**DOCUMENTO**
Há quem diga que, ao longo dos últimos anos, o mercado deu um passo atrás no que diz respeito ao uso de ativos naturais brasileiros para o desenvolvimento de produtos cosméticos em geral. Tudo em função das dúvidas e do receio que se criou sobre a Lei da Biodiversidade e a Regularização de atividades em desacordo com a antiga Medida Provisória 2.186/2001.

Chamo atenção ao fato de que, se o mercado de fato deixar de utilizar esses ativos, não estará deixando de usar ativos naturais e, neste caso, recairia sobre as regras internacionais de acesso ao patrimônio genético e repartição de benefícios.

Vamos falar um pouco de história e da relação dos produtos cosméticos com ativos naturais.

Podemos dizer que o nascimento de produtos cosméticos nos leva aos tempos de Cleópatra. Ela foi a primeira mulher na história a deixar gravada sua preocupação com cuidados pessoais e beleza. Desde essa época, fala-se do uso de mel, leite e resíduos vegetais para fazer pastas juntamente com gorduras animais ou de cera de abelhas para fazer cremes para a pele. Pinturas corporais deram origem às maquiagens, que inicialmente eram utilizadas como proteção solar e para rituais espirituais, não só por mulheres, mas por crianças e homens também. Também nessa época já se fazia uso de óleos perfumados e de essências como cânfora e mirra. Os egípcios também nos presentearam com outra grande herança, a perfumaria: resinas perfumadas eram queimadas em cerimônias religiosas. Naquela época, acreditava-se que um caminho conectava o céu à terra, e a fumaça acompanharia esse caminho, fazendo a conexão dos dois mundos. Assim, do latim veio o nome daquilo que não conseguimos viver sem: perfume, "per fumum", isto é, por meio da fumaça.

Dando um grande salto milenar, nos colocamos à época do descobrimento do Brasil, da qual vem mais uma curiosidade: o significado do nome do nosso país, resultado do primeiro grande marco econômico, em função da exploração madeireira do ibirapitanga (madeira vermelha) - ou, em português, pau-brasil. Mas vale dizer que parte desse interesse era justamente em relação ao pigmento avermelhado retirado da resina da madeira, que só foi possível ser explorado pelos portugueses por meio do conhecimento indígena, que utilizava esse pigmento para pinturas corporais. Aqui temos três conceitos básicos para fazer a relação histórica do uso de ativos naturais em cosméticos:

1. O uso dos ativos naturais para cuidados pessoais é milenar, e sem esses atributos não haveria a ciência da beleza e o desenvolvimento de produtos cosméticos.

**DADOS FORNECIDOS**
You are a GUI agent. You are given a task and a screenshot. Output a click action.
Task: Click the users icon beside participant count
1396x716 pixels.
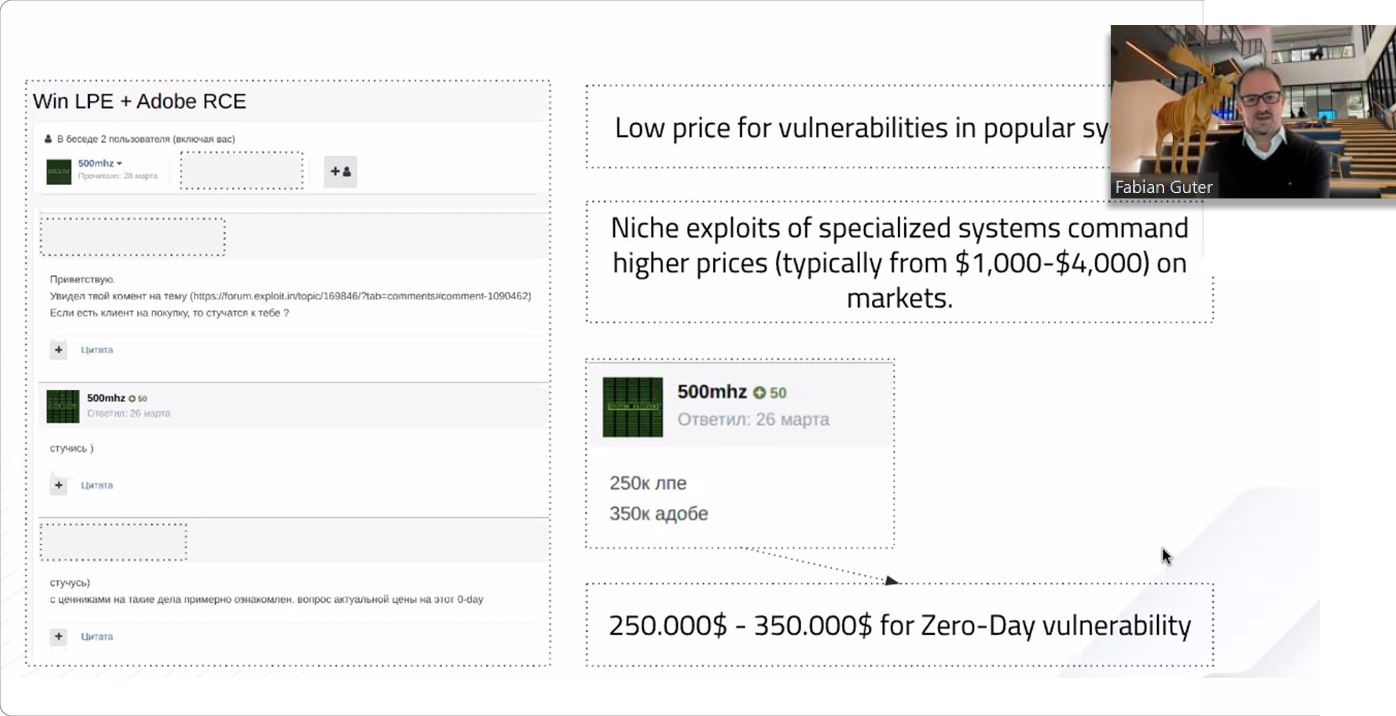pyautogui.click(x=48, y=139)
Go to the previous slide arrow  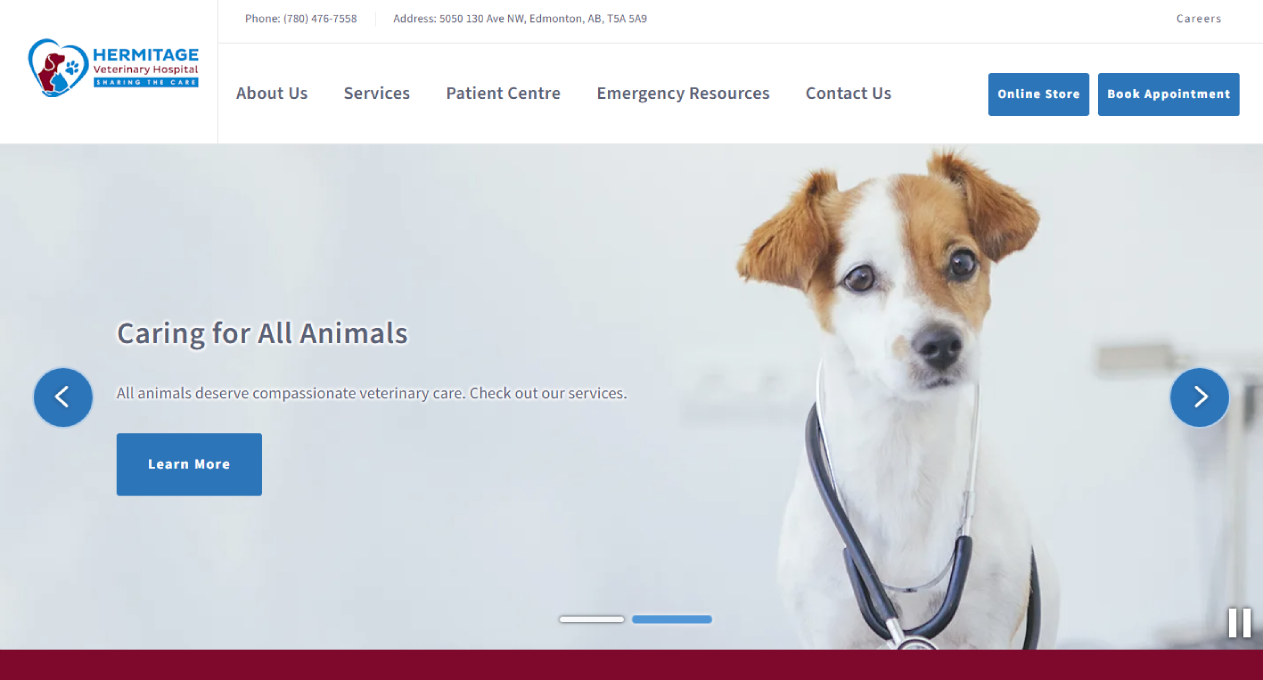click(63, 397)
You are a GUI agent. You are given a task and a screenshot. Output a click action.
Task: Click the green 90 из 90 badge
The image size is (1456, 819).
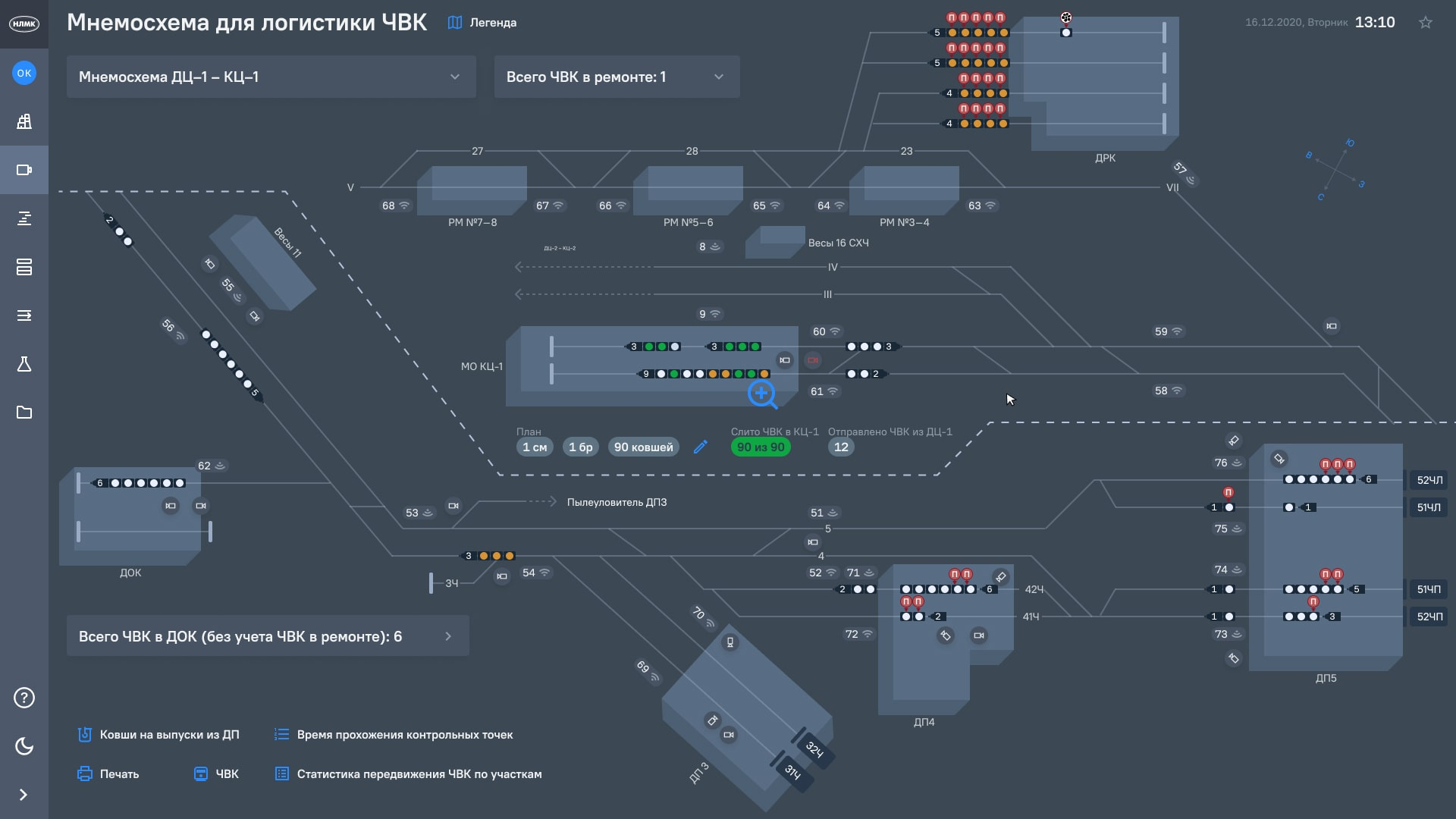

**ENUNCIADO**
Indique se cada afirmação abaixo está de acordo com o documento sobre ativos naturais em cosméticos. Responda sim ou não e cite entre aspas as palavras do documento que decidem a questão.
(a) Cleópatra foi a primeira mulher na história a registrar sua preocupação com cuidados pessoais e beleza.
(b) No início, as maquiagens eram usadas apenas por mulheres.
(c) Os portugueses conseguiram explorar o pigmento do pau-brasil sem depender do conhecimento indígena.

**RESPOSTA**
(a) Sim: "Ela foi a primeira mulher na história a deixar gravada sua preocupação com cuidados pessoais e beleza."
(b) Não: "não só por mulheres, mas por crianças e homens também."
(c) Não: "só foi possível ser explorado pelos portugueses por meio do conhecimento indígena"